There are plenty of apps available that lead guided mindfulness meditations. As a bonus, many forms of mindfulness meditation incorporate deep breathing exercises, which have been shown to help with relaxation.

  1. Extra tips for teenagers and parents of teens.

Teenagers can benefit from all of the recommendations above, but there are additional things to consider for them.

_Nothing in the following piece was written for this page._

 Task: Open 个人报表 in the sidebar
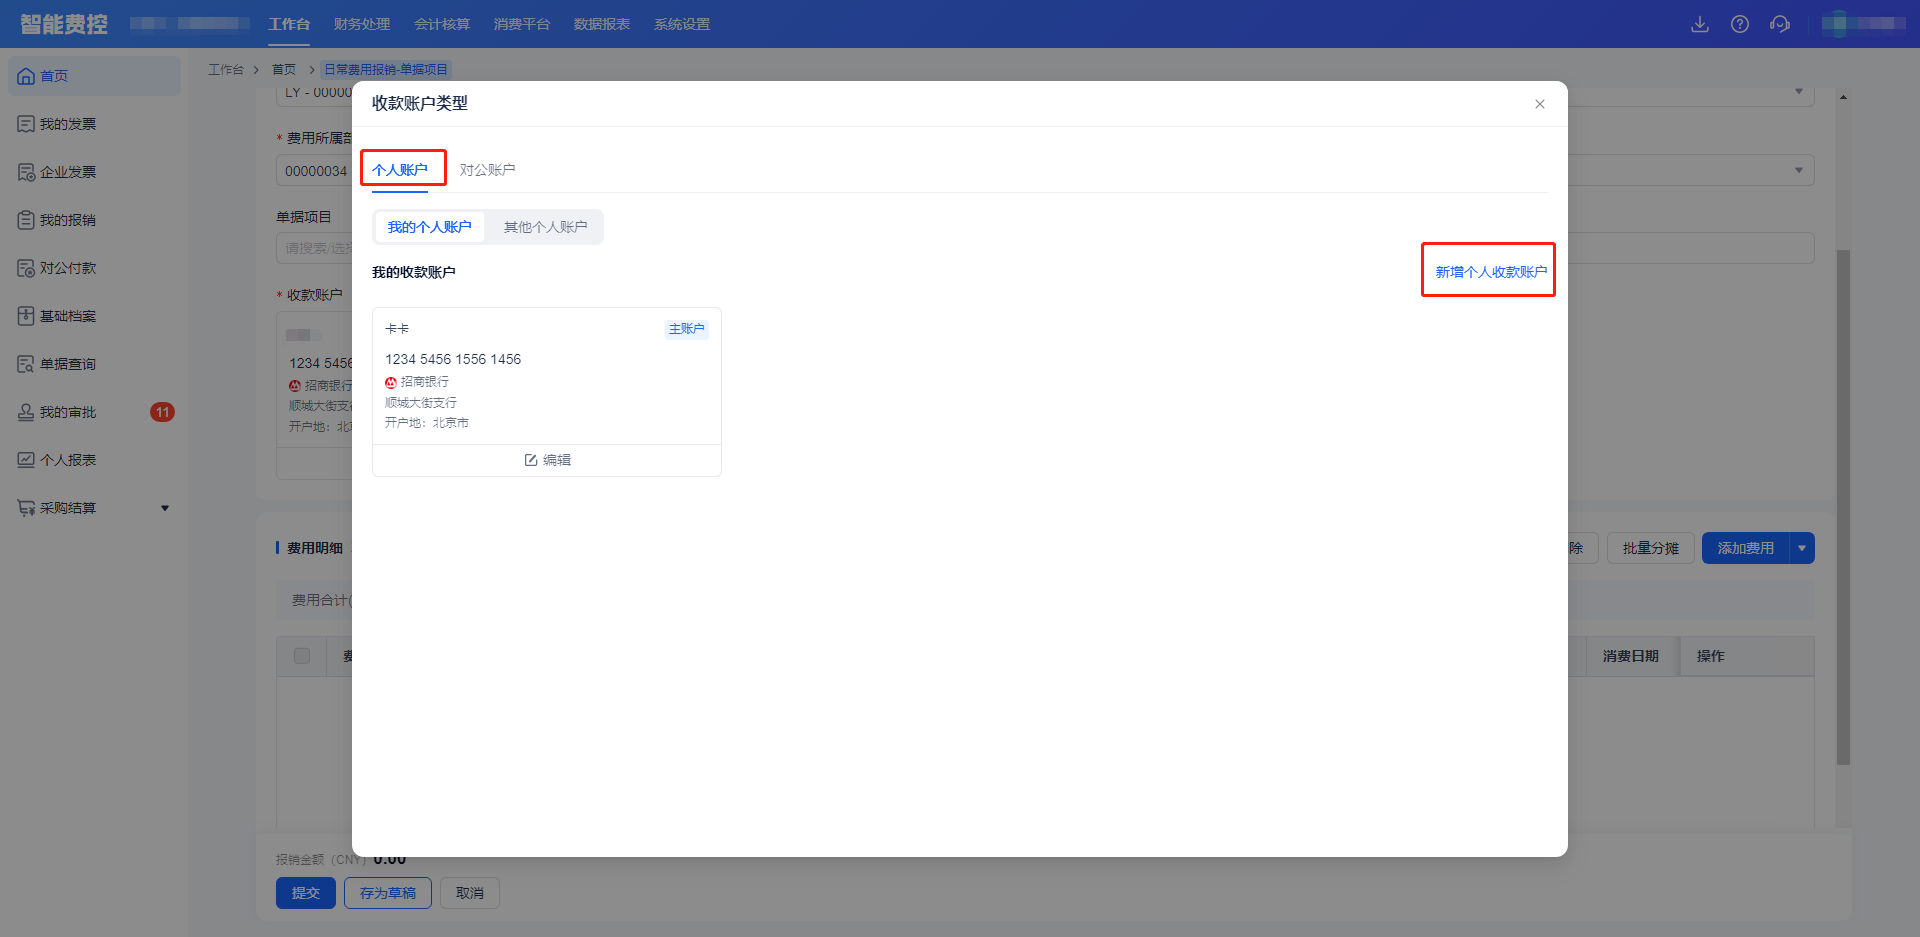click(x=68, y=460)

  • Young people tend to have a body clock or circadian rhythm that favours going to sleep and waking up later. One potential benefit of online schooling is that it may be possible to adopt a later school schedule that fits better with teens’ circadian rhythms. If it’s possible for teens to start online classes later in the morning, this could help with addressing tip #1—get a good night’s sleep, by allowing them to sleep in later.
  • Adolescents may be particularly impacted by reduced time with friends. If it’s possible to set up video conference online face-to-face social interactions with their friends, this could help them to feel less isolated.
  • For parents of teens, ask your teen how they are doing and be ready to have open conversations about mental health. This can be difficult since we may not be used to having conversations around mental health but letting your teen know you are open to discussing can help to start these conversations.
  1. Seek treatment. If you or your teen are experiencing levels of anxiety that make it difficult to perform everyday activities like school or work, you may consider seeking out a treatment such as cognitive behavioural therapy (CBT), with many remote options still available that allow you to see a provider from home. And if you’re not ready to see a provider yet, there are phone apps available that use cognitive behavioural therapy techniques to help with managing anxiety (the Anxiety and Depression Association of America has put together and reviewed a list of these apps here).

    CBT often involves exercises that teach stress management techniques and develop emotion regulation skills. Some research suggests that completing treatment with CBT may help make it easier to manage our emotions and protect against the effects of stress on the brain described above. More information on treating anxiety can also be found at the Young Minds website.

If you or someone in your household is experiencing thoughts of suicide or are currently in crisis, there are helplines you can call to speak to someone right away.  

  • In the UK, helplines can be found at this NHS resource page.
  • In the US, the National Suicide Prevention Lifeline provides 24/7 free and confidential support.
  • Young people under 19 in the UK can contact Childline to talk about any issue they’re going through, including feeling anxious. They can call 0800 1111 to get through to a counsellor, or can have a 1-2-1 counsellor chat online. More information is available on their website.

Hopefully, you’ve found some tips to help with coping with anxiety for you or your family members. Everybody’s different and some of these may or may not work for you, so perhaps give it a go and try a few different things out to see what might work for you.